The crew from McDowell Drilling came and drilled 31 auger cast piles. Lonnie, the "pile buck" for the crew said the hardest part of the project was fitting all the machines on our little plot. There was a huge blue drilling rig with a 40 foot boom, an orange trackhoe, a big pump, and several cement trucks. It was like watching a hippo, and elephant and a gorilla all try to change their clothes in the same closet.

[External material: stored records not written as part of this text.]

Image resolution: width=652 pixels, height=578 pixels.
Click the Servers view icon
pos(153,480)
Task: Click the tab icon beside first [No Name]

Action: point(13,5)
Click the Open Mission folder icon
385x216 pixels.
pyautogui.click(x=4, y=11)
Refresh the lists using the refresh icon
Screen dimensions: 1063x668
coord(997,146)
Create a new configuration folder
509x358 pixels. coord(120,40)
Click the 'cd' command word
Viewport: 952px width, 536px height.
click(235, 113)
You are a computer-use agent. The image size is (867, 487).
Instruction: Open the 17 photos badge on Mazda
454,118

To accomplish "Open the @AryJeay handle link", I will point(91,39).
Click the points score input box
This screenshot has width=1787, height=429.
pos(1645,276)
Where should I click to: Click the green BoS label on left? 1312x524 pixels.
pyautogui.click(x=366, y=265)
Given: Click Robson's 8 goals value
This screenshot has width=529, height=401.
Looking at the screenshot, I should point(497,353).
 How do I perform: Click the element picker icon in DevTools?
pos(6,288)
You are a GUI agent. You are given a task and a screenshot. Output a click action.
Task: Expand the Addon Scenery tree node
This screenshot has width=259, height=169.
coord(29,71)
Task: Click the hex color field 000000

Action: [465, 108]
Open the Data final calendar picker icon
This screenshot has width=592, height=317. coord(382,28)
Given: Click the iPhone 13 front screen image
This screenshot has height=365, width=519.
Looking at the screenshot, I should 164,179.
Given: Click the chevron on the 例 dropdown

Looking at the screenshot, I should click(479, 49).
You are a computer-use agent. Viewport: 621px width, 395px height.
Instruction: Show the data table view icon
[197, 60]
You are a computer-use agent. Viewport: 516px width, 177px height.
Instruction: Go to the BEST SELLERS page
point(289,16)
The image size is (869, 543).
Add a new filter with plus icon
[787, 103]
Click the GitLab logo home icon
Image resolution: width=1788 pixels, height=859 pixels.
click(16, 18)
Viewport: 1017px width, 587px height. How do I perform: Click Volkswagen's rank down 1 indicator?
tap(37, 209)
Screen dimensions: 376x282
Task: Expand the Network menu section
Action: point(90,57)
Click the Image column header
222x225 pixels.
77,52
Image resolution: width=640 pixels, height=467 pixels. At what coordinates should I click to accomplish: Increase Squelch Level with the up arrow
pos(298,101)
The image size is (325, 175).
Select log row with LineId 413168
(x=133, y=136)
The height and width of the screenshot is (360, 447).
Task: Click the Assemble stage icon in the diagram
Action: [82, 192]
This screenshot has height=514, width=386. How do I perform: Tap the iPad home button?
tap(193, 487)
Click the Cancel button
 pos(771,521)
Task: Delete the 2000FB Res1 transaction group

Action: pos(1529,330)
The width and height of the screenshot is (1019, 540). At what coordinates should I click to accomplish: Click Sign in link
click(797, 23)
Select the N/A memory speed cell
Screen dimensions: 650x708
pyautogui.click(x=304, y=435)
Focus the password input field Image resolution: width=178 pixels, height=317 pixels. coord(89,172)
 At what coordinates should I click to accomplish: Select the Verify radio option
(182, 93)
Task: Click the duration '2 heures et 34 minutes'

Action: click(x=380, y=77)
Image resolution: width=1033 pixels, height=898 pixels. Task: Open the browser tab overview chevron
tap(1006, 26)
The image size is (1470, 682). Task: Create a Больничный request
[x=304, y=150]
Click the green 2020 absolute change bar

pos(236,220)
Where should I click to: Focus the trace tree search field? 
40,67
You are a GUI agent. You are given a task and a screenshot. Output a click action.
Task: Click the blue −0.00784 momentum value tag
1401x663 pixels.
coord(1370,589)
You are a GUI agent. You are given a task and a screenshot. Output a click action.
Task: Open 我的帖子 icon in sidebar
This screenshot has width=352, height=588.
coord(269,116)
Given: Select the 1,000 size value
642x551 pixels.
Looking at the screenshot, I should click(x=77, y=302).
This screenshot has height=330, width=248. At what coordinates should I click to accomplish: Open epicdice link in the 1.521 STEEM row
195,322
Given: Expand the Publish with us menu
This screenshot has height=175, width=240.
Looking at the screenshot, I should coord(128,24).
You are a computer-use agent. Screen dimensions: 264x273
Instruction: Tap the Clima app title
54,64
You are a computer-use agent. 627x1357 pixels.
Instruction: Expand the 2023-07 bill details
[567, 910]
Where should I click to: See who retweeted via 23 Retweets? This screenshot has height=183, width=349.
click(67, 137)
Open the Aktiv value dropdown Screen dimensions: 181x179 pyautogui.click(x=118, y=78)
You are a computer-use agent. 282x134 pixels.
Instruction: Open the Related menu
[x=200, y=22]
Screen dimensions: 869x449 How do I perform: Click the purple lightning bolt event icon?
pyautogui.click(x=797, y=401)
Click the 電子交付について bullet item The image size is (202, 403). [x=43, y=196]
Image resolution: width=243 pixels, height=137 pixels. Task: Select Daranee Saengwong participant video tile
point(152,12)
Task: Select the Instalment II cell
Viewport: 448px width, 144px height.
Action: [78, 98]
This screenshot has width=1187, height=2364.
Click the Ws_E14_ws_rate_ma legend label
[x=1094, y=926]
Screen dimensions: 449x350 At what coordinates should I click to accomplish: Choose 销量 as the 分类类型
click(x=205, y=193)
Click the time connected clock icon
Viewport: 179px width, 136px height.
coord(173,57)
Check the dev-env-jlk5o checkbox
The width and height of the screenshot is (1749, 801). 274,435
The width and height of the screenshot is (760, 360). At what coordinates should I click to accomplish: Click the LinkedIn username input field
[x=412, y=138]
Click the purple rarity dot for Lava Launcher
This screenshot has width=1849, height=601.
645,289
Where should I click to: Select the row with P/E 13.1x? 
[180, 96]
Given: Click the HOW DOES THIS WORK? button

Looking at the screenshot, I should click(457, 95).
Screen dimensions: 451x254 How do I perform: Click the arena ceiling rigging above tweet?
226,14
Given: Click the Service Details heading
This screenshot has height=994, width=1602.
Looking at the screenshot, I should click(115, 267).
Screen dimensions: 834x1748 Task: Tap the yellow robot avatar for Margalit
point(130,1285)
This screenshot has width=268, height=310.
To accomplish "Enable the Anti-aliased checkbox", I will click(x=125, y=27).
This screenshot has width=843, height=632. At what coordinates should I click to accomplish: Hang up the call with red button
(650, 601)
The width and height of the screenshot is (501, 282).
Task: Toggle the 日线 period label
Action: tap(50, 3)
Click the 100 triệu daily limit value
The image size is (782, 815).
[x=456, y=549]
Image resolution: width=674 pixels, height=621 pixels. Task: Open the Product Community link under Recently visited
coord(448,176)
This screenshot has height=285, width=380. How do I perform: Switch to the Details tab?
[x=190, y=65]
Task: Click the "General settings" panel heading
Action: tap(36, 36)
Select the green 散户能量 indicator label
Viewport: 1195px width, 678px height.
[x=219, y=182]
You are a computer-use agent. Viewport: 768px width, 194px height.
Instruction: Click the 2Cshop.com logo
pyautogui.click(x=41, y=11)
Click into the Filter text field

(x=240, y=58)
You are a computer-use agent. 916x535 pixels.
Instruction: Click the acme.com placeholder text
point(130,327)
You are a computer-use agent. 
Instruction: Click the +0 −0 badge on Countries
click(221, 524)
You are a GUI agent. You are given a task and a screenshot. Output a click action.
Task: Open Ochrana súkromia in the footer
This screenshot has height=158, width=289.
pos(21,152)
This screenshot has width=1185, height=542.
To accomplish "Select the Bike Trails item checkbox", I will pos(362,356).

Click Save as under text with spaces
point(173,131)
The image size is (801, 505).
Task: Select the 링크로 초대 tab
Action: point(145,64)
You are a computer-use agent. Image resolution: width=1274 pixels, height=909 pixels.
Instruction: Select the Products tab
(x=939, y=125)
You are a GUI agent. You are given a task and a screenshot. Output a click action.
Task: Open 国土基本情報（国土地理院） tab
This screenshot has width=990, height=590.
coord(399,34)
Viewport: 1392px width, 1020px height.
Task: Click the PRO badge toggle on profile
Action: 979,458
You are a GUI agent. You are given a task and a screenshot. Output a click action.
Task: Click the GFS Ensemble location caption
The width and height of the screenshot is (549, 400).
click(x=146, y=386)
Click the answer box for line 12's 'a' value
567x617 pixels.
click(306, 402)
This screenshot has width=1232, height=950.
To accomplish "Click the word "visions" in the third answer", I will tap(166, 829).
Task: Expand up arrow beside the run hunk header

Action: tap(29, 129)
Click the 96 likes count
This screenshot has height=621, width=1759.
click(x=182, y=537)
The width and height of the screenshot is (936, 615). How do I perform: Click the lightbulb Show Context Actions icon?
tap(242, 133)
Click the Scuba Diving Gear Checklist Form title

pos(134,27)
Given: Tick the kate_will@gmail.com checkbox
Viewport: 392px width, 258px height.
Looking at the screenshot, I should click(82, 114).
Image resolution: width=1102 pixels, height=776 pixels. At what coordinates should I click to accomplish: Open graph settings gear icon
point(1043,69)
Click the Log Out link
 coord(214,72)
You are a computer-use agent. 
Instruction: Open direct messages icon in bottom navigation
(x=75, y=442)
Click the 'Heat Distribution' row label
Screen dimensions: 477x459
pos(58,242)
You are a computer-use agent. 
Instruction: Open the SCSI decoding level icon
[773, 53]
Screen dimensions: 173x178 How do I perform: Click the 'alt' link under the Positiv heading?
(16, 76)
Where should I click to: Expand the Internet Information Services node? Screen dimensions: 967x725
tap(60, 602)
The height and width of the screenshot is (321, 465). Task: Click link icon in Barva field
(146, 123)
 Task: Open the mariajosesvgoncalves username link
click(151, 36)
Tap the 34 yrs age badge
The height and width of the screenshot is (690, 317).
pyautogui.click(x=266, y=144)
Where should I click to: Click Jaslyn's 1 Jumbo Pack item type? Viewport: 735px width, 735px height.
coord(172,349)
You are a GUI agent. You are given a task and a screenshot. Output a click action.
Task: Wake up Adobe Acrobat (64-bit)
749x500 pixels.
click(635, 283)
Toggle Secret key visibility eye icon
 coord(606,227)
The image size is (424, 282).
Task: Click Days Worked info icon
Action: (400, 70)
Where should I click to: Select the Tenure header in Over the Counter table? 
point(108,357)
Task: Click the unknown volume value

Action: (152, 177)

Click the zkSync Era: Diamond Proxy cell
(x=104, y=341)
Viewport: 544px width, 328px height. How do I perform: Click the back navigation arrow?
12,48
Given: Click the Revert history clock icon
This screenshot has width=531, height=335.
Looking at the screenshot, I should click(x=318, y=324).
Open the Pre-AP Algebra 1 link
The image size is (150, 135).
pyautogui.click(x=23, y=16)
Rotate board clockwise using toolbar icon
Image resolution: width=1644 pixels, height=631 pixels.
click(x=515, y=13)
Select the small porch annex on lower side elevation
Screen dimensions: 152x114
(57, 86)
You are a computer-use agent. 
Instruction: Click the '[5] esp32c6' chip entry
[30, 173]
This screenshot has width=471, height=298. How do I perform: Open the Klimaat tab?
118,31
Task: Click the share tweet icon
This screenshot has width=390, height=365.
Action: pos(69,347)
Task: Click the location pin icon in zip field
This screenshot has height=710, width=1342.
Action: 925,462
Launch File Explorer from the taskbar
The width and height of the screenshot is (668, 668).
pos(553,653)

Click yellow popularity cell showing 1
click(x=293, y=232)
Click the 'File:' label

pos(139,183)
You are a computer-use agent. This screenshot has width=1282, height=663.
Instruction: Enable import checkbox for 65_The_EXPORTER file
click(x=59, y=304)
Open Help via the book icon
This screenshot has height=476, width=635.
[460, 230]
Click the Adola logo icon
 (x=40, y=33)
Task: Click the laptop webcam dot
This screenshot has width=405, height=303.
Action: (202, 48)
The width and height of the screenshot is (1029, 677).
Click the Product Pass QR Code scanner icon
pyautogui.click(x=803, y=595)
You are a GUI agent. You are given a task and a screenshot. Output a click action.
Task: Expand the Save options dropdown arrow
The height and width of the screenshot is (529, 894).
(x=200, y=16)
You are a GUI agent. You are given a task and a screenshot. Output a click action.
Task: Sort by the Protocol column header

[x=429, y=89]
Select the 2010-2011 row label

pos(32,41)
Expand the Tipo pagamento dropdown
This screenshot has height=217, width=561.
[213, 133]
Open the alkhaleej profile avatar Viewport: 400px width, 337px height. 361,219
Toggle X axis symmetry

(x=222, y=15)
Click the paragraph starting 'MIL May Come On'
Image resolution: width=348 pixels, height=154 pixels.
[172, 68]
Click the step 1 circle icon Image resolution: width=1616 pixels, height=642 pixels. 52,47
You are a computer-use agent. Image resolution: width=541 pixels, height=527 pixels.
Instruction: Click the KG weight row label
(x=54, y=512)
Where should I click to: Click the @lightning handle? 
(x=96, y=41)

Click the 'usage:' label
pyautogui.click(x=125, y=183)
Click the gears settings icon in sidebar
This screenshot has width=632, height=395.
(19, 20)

To make each of the auger cast piles, the guys would move the auger drill over the spot, set the "foot" and begin drilling. Each of the piles went down between 27 and 33 feet. A geotech engineer would sample the soil coming out of the ground and decide when the depth was correct. Then the drill operator would slowly begin raising the auger while the cement guy began pumping cement, or "mud", through the hollow center of the auger. As the auger came up, the cement would fill the hole, overflowing as it reached the top. Finally a long steel rod would be lowered down into the hole followed by a round steel "cage" to hold the pile and form the "cast". And then on to the next one.
It was fascinating to watch, but definitely the most dangerous worksite I've ever seen! Everything seemed to be either heavy, caustic, sharp, or swinging. If a guy wasn't holding a chainsaw or pickax, he was holding a steel pipe, cement hose, or sledgehammer!